Your answer should be the records below, repeated exactly as they stand.
── RAW DATA
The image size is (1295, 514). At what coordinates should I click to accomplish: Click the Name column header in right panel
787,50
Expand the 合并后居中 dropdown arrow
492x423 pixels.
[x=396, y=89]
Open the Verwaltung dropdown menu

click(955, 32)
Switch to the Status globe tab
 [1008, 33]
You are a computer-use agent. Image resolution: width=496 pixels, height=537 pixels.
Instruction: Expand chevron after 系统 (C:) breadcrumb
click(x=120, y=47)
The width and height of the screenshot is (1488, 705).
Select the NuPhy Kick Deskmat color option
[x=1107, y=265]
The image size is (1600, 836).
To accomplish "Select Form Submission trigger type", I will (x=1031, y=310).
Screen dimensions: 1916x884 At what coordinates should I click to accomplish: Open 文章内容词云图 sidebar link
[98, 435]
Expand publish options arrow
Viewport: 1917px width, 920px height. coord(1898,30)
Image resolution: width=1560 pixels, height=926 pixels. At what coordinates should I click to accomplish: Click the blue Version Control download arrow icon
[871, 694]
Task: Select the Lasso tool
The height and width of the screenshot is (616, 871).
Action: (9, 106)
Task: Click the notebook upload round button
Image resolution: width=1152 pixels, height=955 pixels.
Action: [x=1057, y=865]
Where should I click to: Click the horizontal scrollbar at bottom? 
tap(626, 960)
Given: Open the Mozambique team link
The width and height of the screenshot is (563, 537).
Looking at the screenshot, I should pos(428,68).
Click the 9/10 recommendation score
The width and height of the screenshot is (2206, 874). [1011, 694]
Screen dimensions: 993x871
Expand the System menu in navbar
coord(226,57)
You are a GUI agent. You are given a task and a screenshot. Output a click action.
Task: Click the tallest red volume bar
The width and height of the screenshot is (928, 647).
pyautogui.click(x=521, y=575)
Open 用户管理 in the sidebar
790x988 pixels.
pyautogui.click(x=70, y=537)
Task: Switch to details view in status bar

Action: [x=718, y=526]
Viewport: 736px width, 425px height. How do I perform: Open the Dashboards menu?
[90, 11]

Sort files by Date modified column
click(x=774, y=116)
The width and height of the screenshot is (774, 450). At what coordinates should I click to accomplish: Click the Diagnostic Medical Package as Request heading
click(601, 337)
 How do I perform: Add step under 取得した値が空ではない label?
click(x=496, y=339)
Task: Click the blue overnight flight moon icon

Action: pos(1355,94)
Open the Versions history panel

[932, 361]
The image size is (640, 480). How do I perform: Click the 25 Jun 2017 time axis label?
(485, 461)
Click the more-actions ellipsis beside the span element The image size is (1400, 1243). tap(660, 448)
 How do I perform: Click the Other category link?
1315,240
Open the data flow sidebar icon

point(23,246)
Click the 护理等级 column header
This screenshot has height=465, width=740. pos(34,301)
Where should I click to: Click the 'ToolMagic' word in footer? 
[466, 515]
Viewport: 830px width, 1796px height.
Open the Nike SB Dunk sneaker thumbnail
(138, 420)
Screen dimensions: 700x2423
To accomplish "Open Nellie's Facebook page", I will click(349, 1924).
────
▶ _EXERCISE RESULT_
The image size is (1295, 514). At what coordinates should I click to accomplish: Click the Name column header in right panel
787,50
Expand the 合并后居中 dropdown arrow
492x423 pixels.
[x=396, y=89]
Open the Verwaltung dropdown menu

click(955, 32)
Switch to the Status globe tab
 [1008, 33]
You are a computer-use agent. Image resolution: width=496 pixels, height=537 pixels.
Instruction: Expand chevron after 系统 (C:) breadcrumb
click(x=120, y=47)
The width and height of the screenshot is (1488, 705).
Select the NuPhy Kick Deskmat color option
[x=1107, y=265]
The image size is (1600, 836).
To accomplish "Select Form Submission trigger type", I will (x=1031, y=310).
Screen dimensions: 1916x884 At what coordinates should I click to accomplish: Open 文章内容词云图 sidebar link
[98, 435]
Expand publish options arrow
Viewport: 1917px width, 920px height. coord(1898,30)
Image resolution: width=1560 pixels, height=926 pixels. At what coordinates should I click to accomplish: Click the blue Version Control download arrow icon
[871, 694]
Task: Select the Lasso tool
The height and width of the screenshot is (616, 871).
Action: (9, 106)
Task: Click the notebook upload round button
Image resolution: width=1152 pixels, height=955 pixels.
Action: [x=1057, y=865]
Where should I click to: Click the horizontal scrollbar at bottom? 
tap(626, 960)
Given: Open the Mozambique team link
The width and height of the screenshot is (563, 537).
Looking at the screenshot, I should pos(428,68).
Click the 9/10 recommendation score
The width and height of the screenshot is (2206, 874). [1011, 694]
Screen dimensions: 993x871
Expand the System menu in navbar
coord(226,57)
You are a GUI agent. You are given a task and a screenshot. Output a click action.
Task: Click the tallest red volume bar
The width and height of the screenshot is (928, 647).
pyautogui.click(x=521, y=575)
Open 用户管理 in the sidebar
790x988 pixels.
pyautogui.click(x=70, y=537)
Task: Switch to details view in status bar

Action: [x=718, y=526]
Viewport: 736px width, 425px height. How do I perform: Open the Dashboards menu?
[90, 11]

Sort files by Date modified column
click(x=774, y=116)
The width and height of the screenshot is (774, 450). At what coordinates should I click to accomplish: Click the Diagnostic Medical Package as Request heading
click(601, 337)
 How do I perform: Add step under 取得した値が空ではない label?
click(x=496, y=339)
Task: Click the blue overnight flight moon icon

Action: pos(1355,94)
Open the Versions history panel

[932, 361]
The image size is (640, 480). How do I perform: Click the 25 Jun 2017 time axis label?
(485, 461)
Click the more-actions ellipsis beside the span element The image size is (1400, 1243). tap(660, 448)
 How do I perform: Click the Other category link?
1315,240
Open the data flow sidebar icon

point(23,246)
Click the 护理等级 column header
This screenshot has height=465, width=740. pos(34,301)
Where should I click to: Click the 'ToolMagic' word in footer? 
[466, 515]
Viewport: 830px width, 1796px height.
Open the Nike SB Dunk sneaker thumbnail
(138, 420)
Screen dimensions: 700x2423
To accomplish "Open Nellie's Facebook page", I will click(349, 1924).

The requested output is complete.